Archive for October, 2009


Comes With Conditions

October 19, 2009

“I’ve got Comes With Music for 12 months with my Nokia 5800…  I’m not complaining about free music, but as soon as the 12 months is up I’ll go straight back to iTunes. Half of my songs download properly, then half of them don’t… .”,                                                    - scissormetimbers, Whirlpool Forum, June, 14th

 

From its release, Nokia’s Comes With Music (CWM) service has been an ambitious step by the handset manufacturer to develop unique customer services that diversify revenues as well as solidify customer loyalty to the brand.

In this sense, CWM has been designed as a ‘walled garden’; a virtual utopia of music choice, confined to particular handsets and particular software configurations.

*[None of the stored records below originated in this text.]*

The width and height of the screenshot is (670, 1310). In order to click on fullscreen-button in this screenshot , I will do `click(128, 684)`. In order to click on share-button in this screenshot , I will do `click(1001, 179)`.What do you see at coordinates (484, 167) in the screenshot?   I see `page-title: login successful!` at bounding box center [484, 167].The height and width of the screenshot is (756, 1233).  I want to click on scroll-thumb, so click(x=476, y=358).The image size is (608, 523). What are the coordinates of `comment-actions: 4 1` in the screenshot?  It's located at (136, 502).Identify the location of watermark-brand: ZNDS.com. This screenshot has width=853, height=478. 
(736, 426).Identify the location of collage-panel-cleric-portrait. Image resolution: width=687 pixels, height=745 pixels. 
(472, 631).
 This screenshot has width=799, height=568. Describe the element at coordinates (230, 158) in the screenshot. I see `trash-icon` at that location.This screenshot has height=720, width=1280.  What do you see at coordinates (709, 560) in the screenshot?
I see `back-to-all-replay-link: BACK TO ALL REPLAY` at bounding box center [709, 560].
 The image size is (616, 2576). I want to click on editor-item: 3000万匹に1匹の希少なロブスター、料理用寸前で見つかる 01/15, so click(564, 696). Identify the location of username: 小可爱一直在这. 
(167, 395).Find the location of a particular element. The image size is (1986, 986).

But in the 12 months since CWM‘s UK launch, and its subsequent rollout across nine markets on four continents (including Australia), subscriber numbers have only reached 107,000 (23,000 in Australia since March 09).  

A combination of telco resistance (because of their own music offerings), a poor user experience by some subscribers, as well as locking files to particular handsets, have all played their part in building resistance to the offering. (Did anyone miss the irony of a mobile player restricting the mobility of its music service?)

In recent Music Minds research, there was a wide level of scepticism to the idea of mobile phones becoming the primary portable music player.  Device memory, battery power, interface design and menu navigation were all raised as practical concerns, let alone issues to do with data ownership, management and portability. 

Even if the concept is generally applauded for its comprehensiveness, the music retail market is simply too competitive for any brand, even one like Nokia, to prosper without a seamless ‘plug and play’ platform.

In a market devoid of iTunes, CWM would have gone some way to differentiating certain Nokia handsets (vis a vis Samsung, LG and Motorola) and, more importantly, taken a reasonable slice of the music retail market. But iTunes has conditioned the market into accepting a certain pricing model, a certain way of selecting music and a certain technology experience. iTunes might not be the perfect model (for users or artists), but the market has determined it’s the best we have, and the perception of seeing every third person on a train or bus with white earplugs spinning their way through a music library, is a powerful endorsement of the technology.

In recent days Nokia has been hammered by a ‘told you so’ sentiment, primarily driven by advocates of DRM-free music and open platform technology. Now a new perception game starts to play out, this one more dangerous for Nokia. Where once CWM was seen as innovative, now the public’s perception will be more circumspect. Like the negative perception that smothered Microsoft’s Zune player, Nokia has to quickly change perception by changing the user experience.